この文章を書いた時には、ここで挙げている作品しか見ていなかったが、他に「暗殺のオペラ」に自転車が登場する。そして、この後作られた「シェルタリング・ザ・スカイ」でも、自転車でのツーリングが重要な場面として登場、やはり自分は間違っていなかったと、一人で興奮したりした。
 

*皇帝から市民への変化

自転車以外では、変化を象徴しているものとして、帽子について言及した批評を読んだことがある。そこでは、皇帝から庭師への変化が、王冠から、人民帽(だっけ?)への変化として述べられていた。

*高山宏「アリス狩り」

19世紀の大英帝国の文化についての名著。

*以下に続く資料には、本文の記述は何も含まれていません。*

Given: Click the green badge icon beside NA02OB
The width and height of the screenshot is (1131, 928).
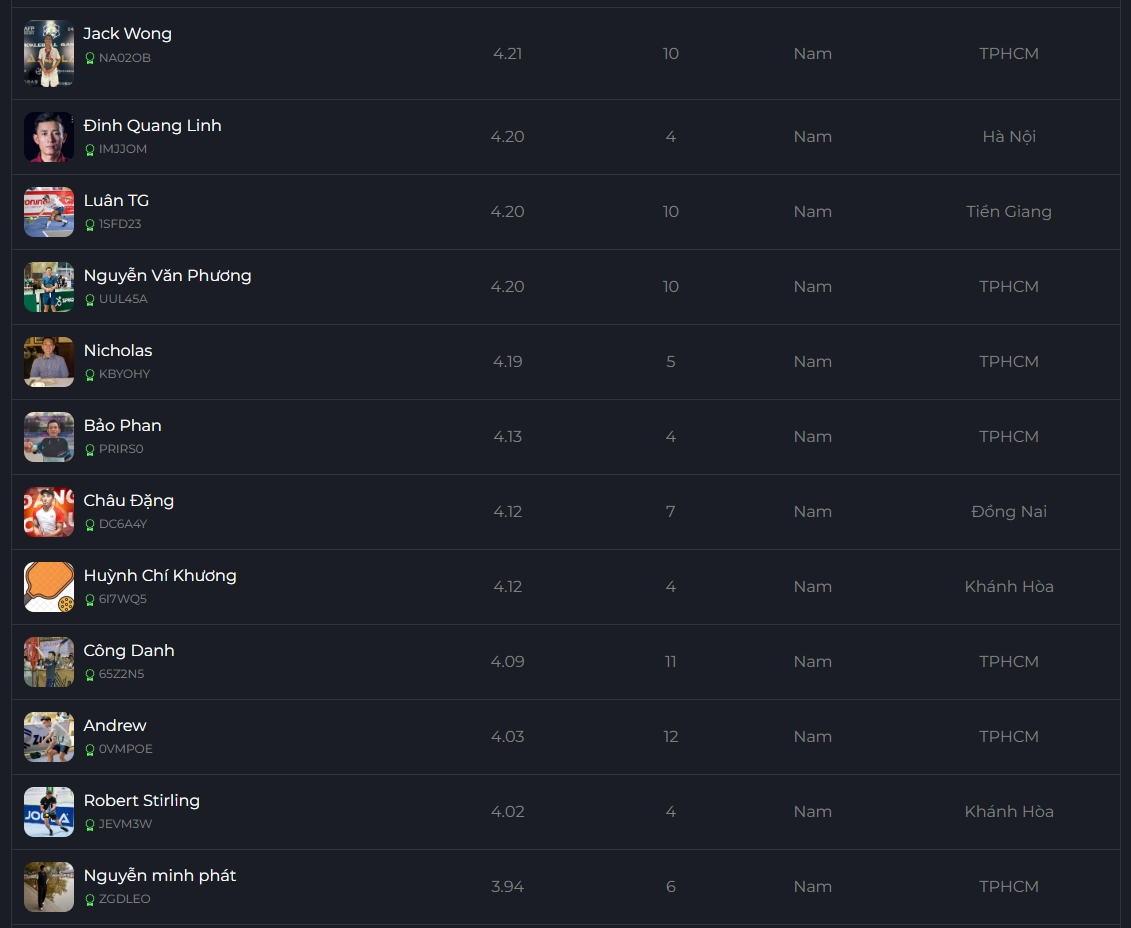Looking at the screenshot, I should point(89,58).
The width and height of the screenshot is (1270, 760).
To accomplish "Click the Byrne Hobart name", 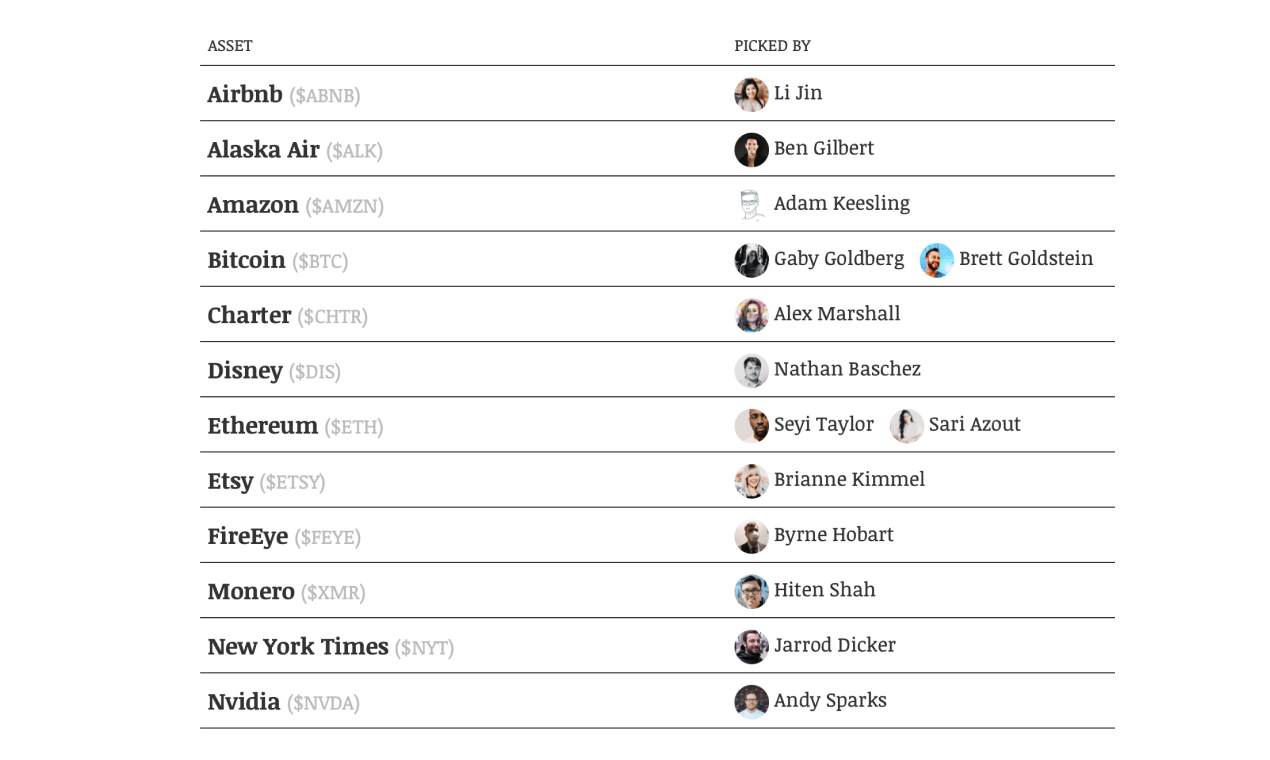I will click(833, 535).
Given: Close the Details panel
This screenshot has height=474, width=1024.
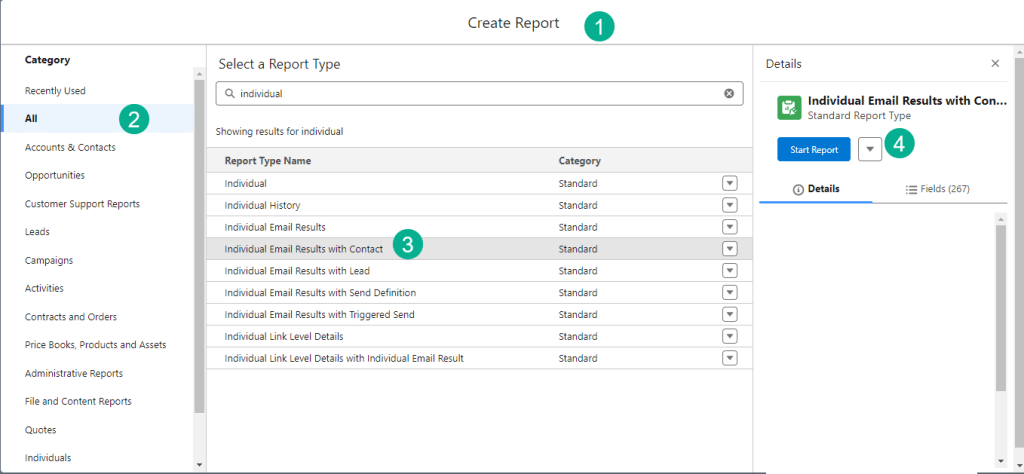Looking at the screenshot, I should (994, 64).
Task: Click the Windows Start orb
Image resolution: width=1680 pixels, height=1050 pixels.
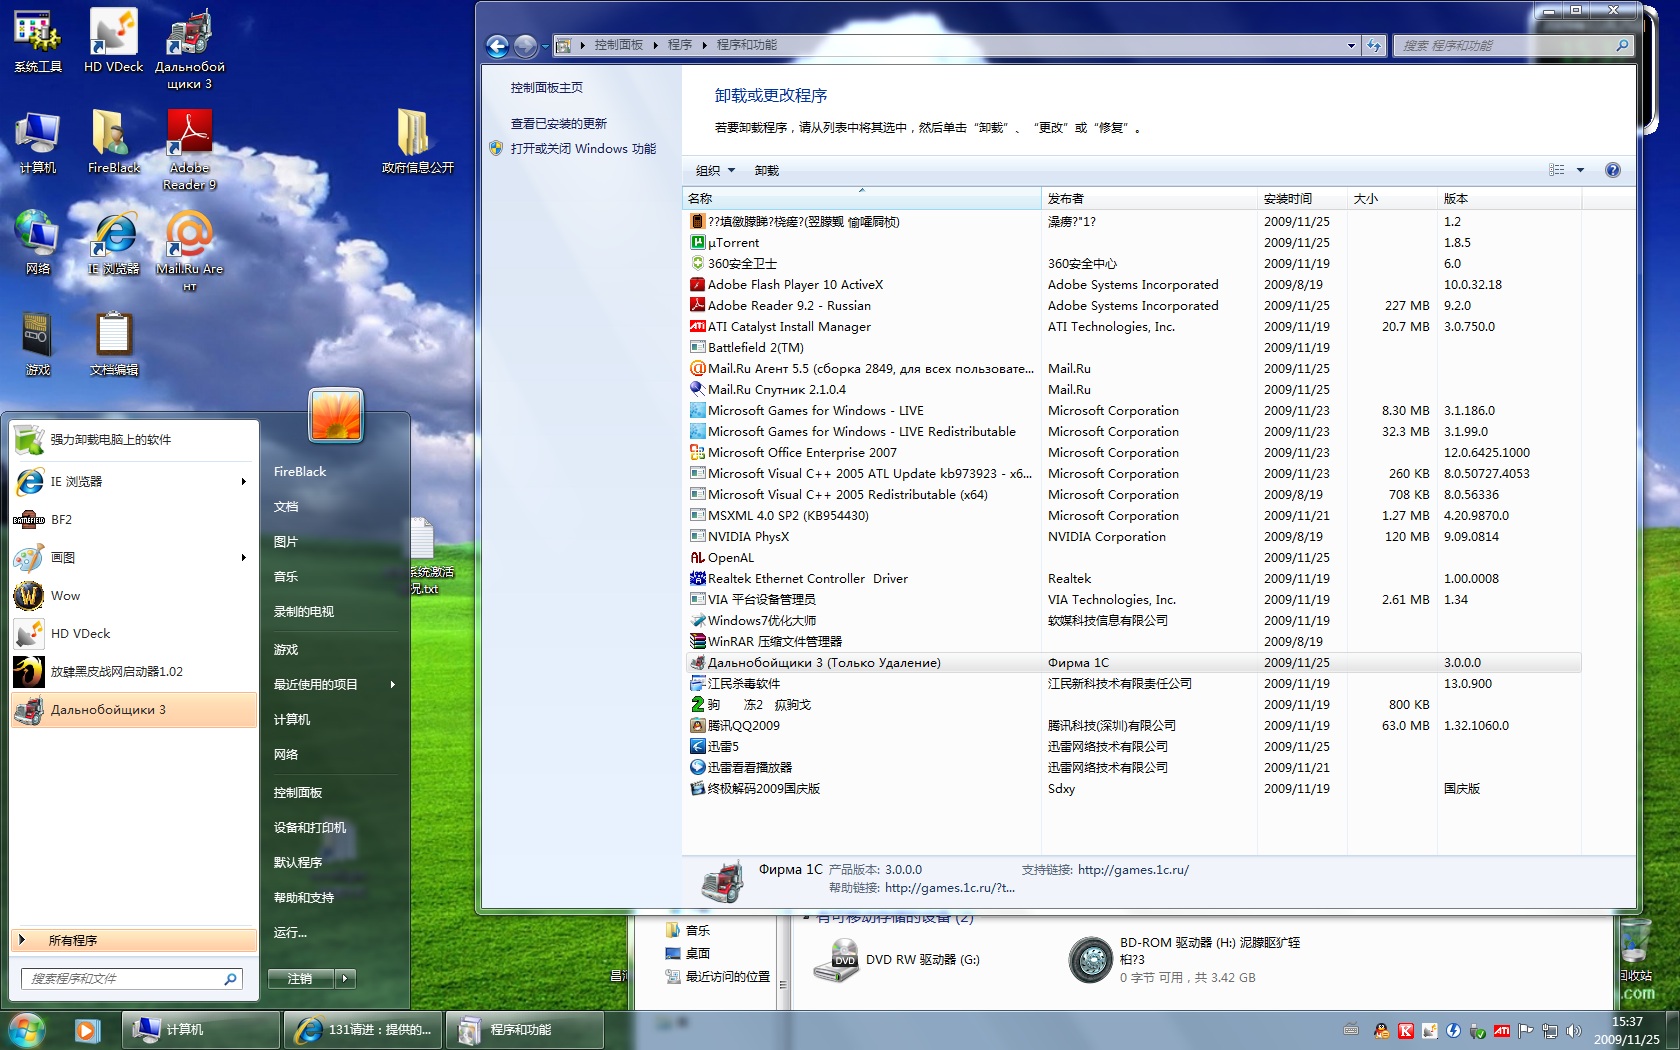Action: pyautogui.click(x=27, y=1029)
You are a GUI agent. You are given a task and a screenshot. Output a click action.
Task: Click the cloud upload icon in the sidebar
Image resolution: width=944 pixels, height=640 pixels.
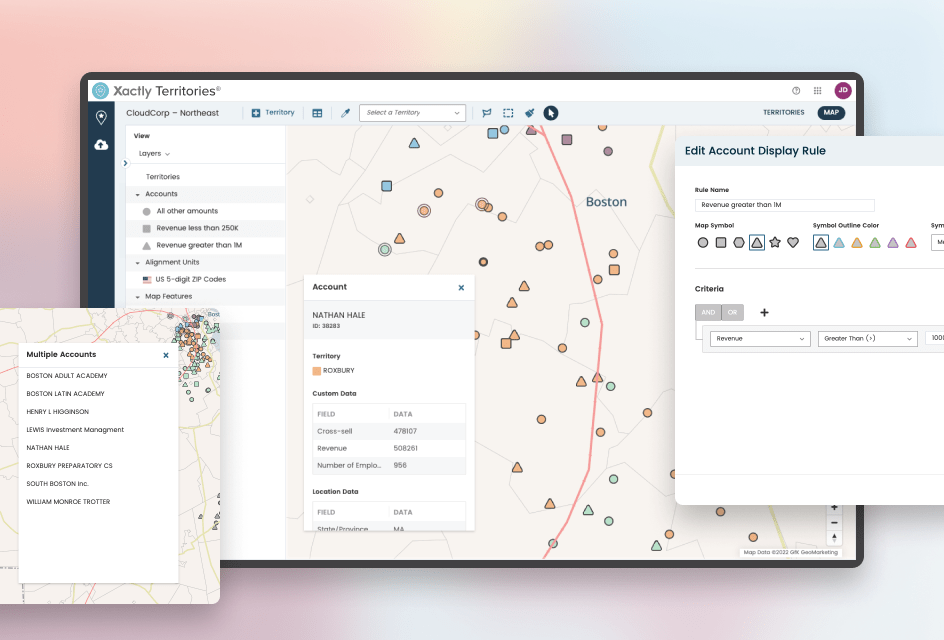pos(101,145)
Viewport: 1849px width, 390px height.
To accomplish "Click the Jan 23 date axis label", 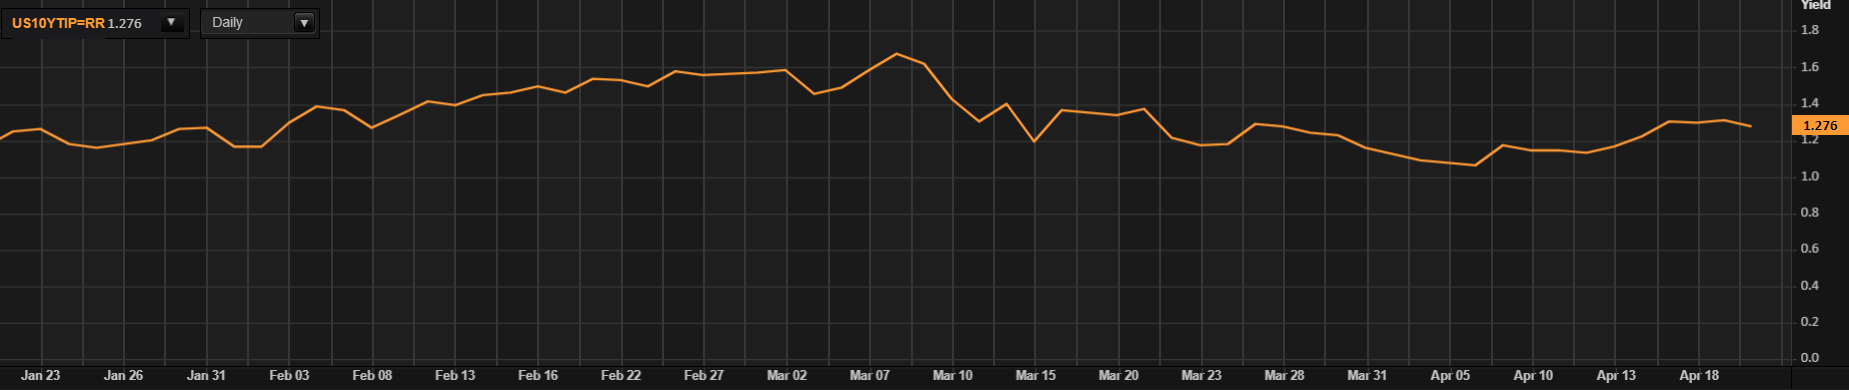I will 41,376.
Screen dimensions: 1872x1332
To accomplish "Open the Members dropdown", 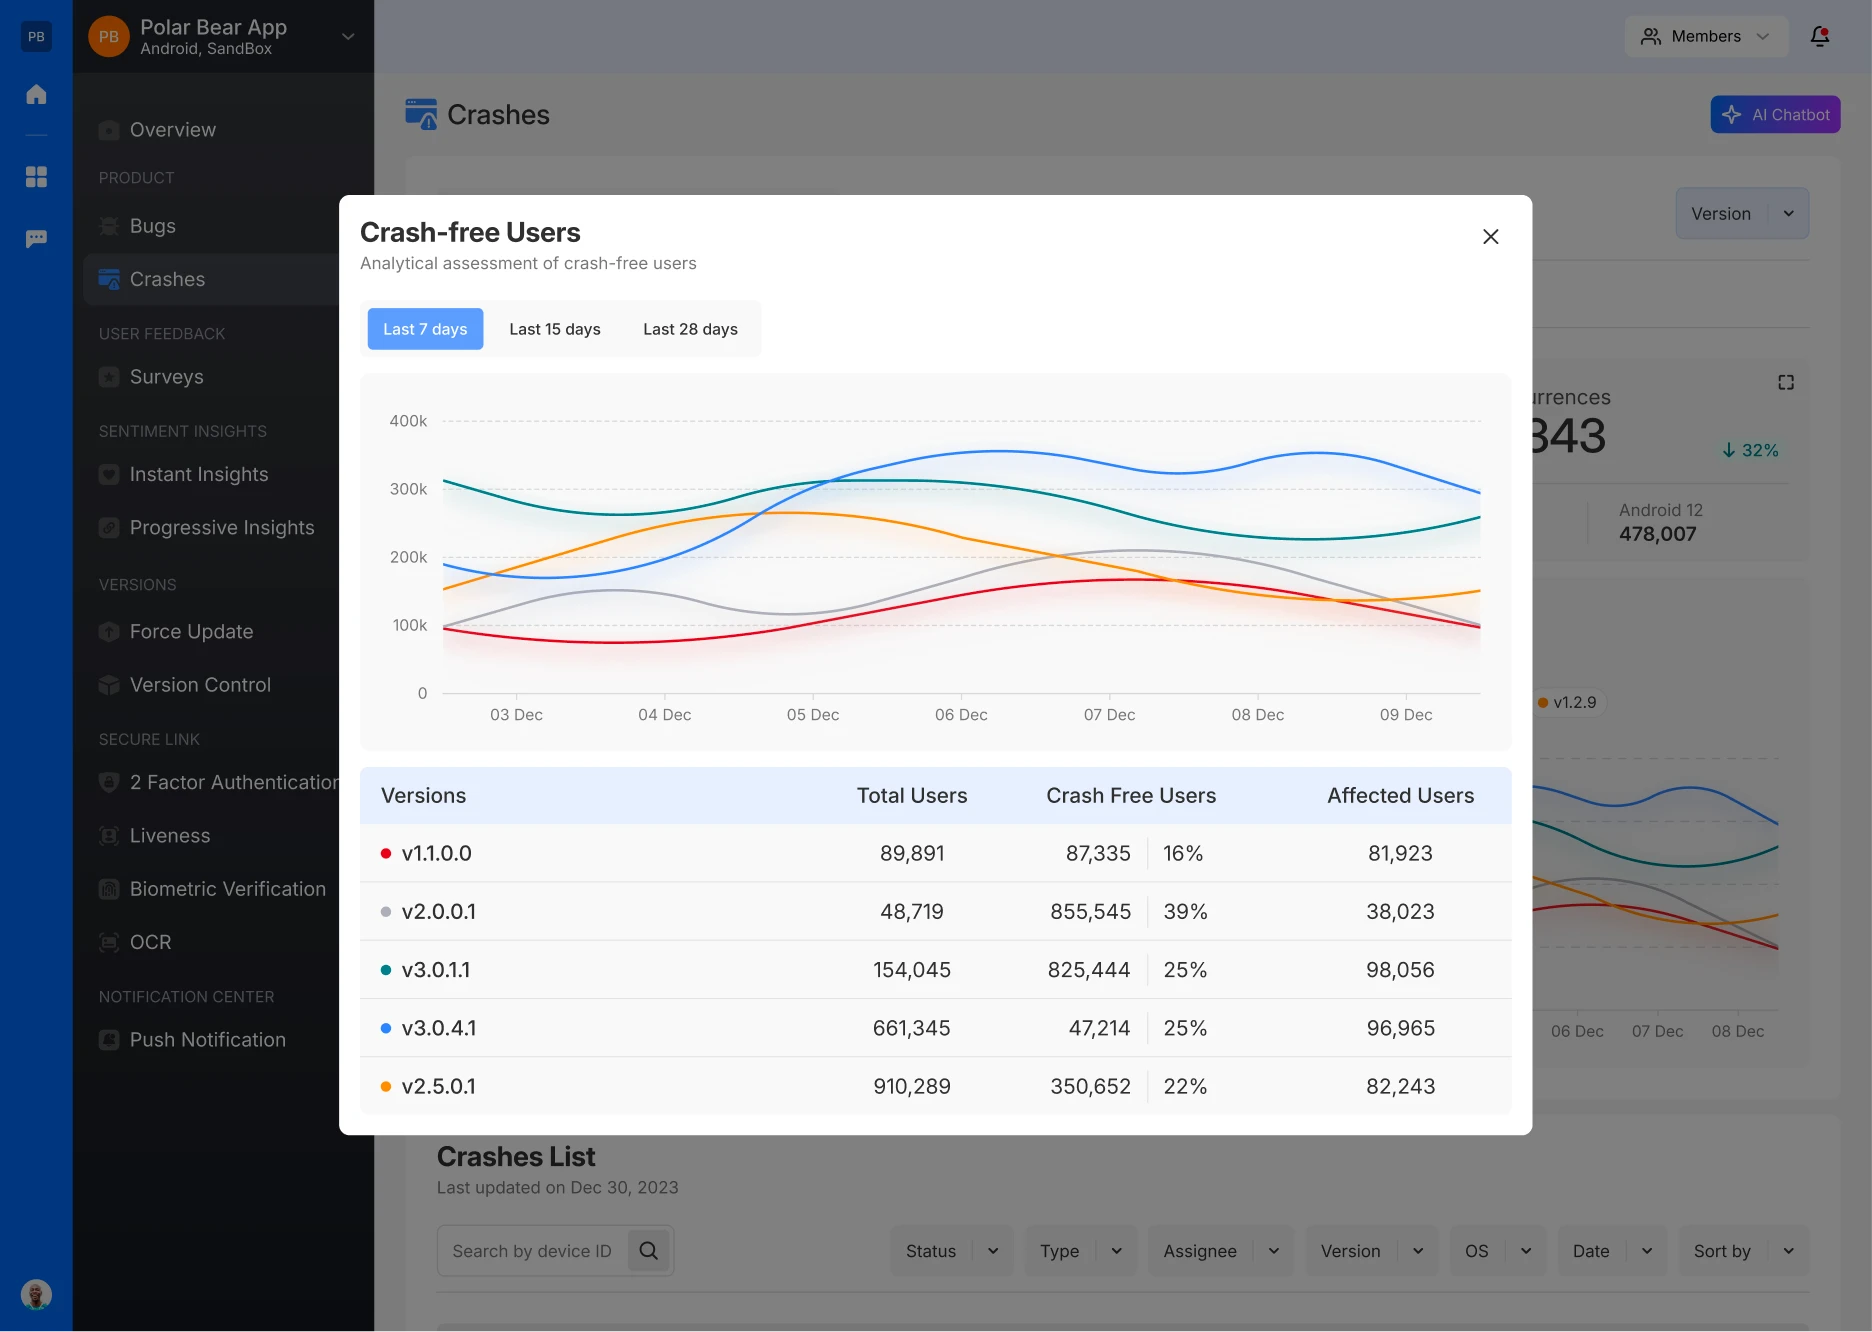I will pos(1705,37).
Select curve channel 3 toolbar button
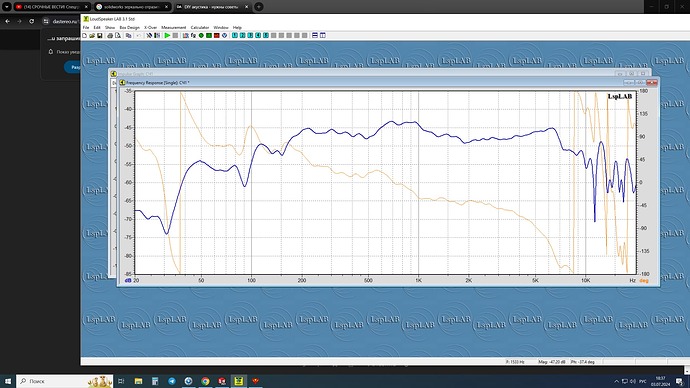 pos(250,35)
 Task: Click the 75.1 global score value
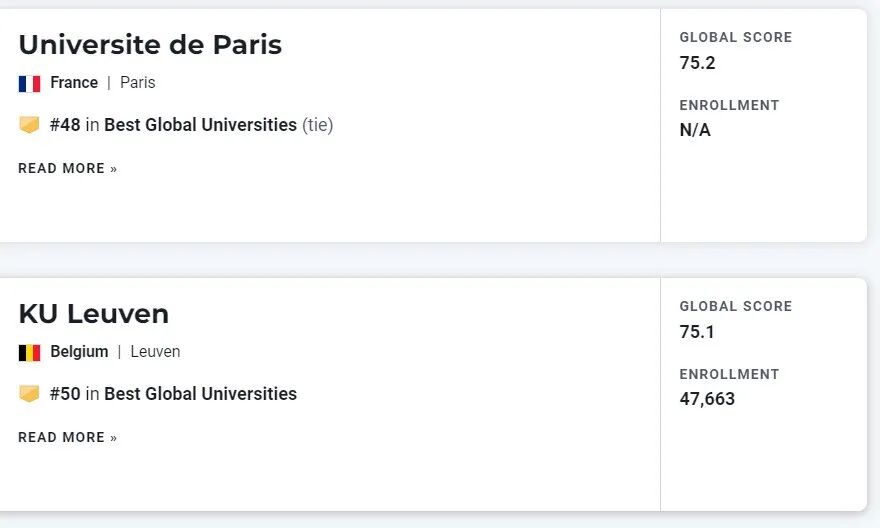click(x=698, y=332)
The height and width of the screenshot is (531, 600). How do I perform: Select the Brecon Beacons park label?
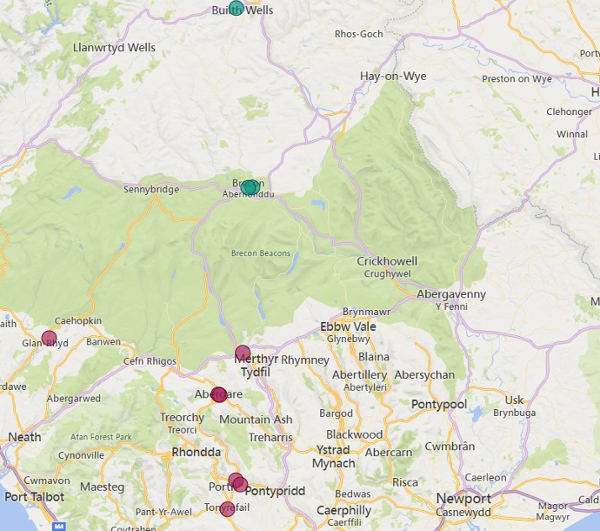click(x=260, y=253)
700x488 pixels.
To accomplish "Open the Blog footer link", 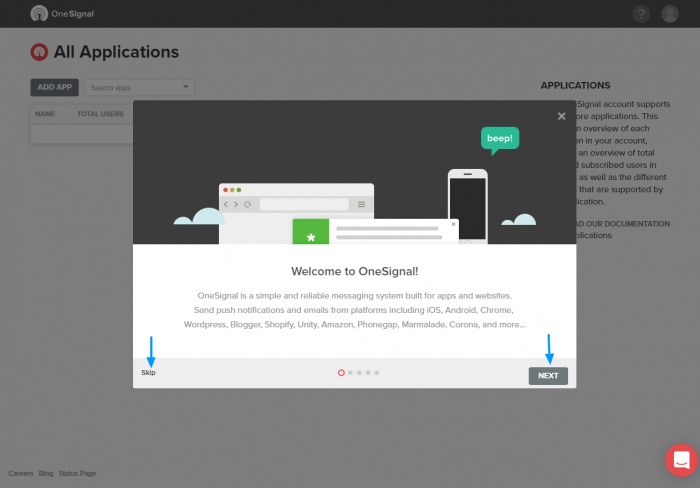I will click(x=46, y=473).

荒俣宏をもう少しアカデミックにしたような、博識な評論集(というのは、順序が逆だけど)。高山宏の本は、これに限らず、とても面白いのだが、大概大きくて高いので、興味ある人は図書館で探した方が吉。これも3千円くらいだったような。

*色彩の物語

ベルトルッチ映画には欠かせない名撮影監督のビットリオ・ストラーロは、撮影に当たって、独自の色彩理論に基づき画面構成をしていることで有名。すなわち、あらゆる瞬間の画面の色は当然ながら、全てコントロールされており、意味がある、ということになる。